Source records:
- - - -
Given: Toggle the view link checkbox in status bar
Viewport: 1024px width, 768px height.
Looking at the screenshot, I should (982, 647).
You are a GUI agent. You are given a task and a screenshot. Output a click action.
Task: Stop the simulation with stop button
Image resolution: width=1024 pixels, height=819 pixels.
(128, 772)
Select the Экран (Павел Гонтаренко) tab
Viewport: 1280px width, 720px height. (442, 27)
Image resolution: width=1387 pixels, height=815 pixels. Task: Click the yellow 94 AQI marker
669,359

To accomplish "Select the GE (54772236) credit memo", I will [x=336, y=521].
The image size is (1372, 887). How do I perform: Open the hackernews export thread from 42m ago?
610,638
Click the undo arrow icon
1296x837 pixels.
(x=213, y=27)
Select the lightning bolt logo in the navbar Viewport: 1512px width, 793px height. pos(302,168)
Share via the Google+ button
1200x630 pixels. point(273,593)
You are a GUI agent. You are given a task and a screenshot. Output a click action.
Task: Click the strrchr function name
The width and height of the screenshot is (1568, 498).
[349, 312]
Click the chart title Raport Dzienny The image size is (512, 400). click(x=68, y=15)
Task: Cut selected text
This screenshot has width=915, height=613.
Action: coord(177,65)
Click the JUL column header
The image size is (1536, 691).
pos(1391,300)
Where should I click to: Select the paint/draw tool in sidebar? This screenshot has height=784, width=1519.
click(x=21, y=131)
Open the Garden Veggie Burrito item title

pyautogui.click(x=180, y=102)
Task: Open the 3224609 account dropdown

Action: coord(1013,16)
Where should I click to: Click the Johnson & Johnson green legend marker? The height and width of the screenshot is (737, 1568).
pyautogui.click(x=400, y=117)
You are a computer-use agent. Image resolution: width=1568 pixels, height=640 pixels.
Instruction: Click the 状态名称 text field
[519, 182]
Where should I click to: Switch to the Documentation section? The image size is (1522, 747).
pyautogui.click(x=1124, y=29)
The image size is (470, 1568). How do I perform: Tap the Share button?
- - - -
### [Written task]
Convert the records above into a Markdown table with the columns Row and Record Line. Number each line in the Row column, and leave out the blank lines.

### [Full response]
| Row | Record Line |
|---|---|
| 1 | Given: Toggle the view link checkbox in status bar |
| 2 | Viewport: 1024px width, 768px height. |
| 3 | Looking at the screenshot, I should (982, 647). |
| 4 | You are a GUI agent. You are given a task and a screenshot. Output a click action. |
| 5 | Task: Stop the simulation with stop button |
| 6 | Image resolution: width=1024 pixels, height=819 pixels. |
| 7 | (128, 772) |
| 8 | Select the Экран (Павел Гонтаренко) tab |
| 9 | Viewport: 1280px width, 720px height. (442, 27) |
| 10 | Image resolution: width=1387 pixels, height=815 pixels. Task: Click the yellow 94 AQI marker |
| 11 | 669,359 |
| 12 | To accomplish "Select the GE (54772236) credit memo", I will [x=336, y=521]. |
| 13 | The image size is (1372, 887). How do I perform: Open the hackernews export thread from 42m ago? |
| 14 | 610,638 |
| 15 | Click the undo arrow icon |
| 16 | 1296x837 pixels. |
| 17 | (x=213, y=27) |
| 18 | Select the lightning bolt logo in the navbar Viewport: 1512px width, 793px height. pos(302,168) |
| 19 | Share via the Google+ button |
| 20 | 1200x630 pixels. point(273,593) |
| 21 | You are a GUI agent. You are given a task and a screenshot. Output a click action. |
| 22 | Task: Click the strrchr function name |
| 23 | The width and height of the screenshot is (1568, 498). |
| 24 | [349, 312] |
| 25 | Click the chart title Raport Dzienny The image size is (512, 400). click(x=68, y=15) |
| 26 | Task: Cut selected text |
| 27 | This screenshot has width=915, height=613. |
| 28 | Action: coord(177,65) |
| 29 | Click the JUL column header |
| 30 | The image size is (1536, 691). |
| 31 | pos(1391,300) |
| 32 | Where should I click to: Select the paint/draw tool in sidebar? This screenshot has height=784, width=1519. |
| 33 | click(x=21, y=131) |
| 34 | Open the Garden Veggie Burrito item title |
| 35 | pyautogui.click(x=180, y=102) |
| 36 | Task: Open the 3224609 account dropdown |
| 37 | Action: coord(1013,16) |
| 38 | Where should I click to: Click the Johnson & Johnson green legend marker? The height and width of the screenshot is (737, 1568). |
| 39 | pyautogui.click(x=400, y=117) |
| 40 | You are a computer-use agent. Image resolution: width=1568 pixels, height=640 pixels. |
| 41 | Instruction: Click the 状态名称 text field |
| 42 | [519, 182] |
| 43 | Where should I click to: Switch to the Documentation section? The image size is (1522, 747). |
| 44 | pyautogui.click(x=1124, y=29) |
| 45 | The image size is (470, 1568). How do I perform: Tap the Share button? |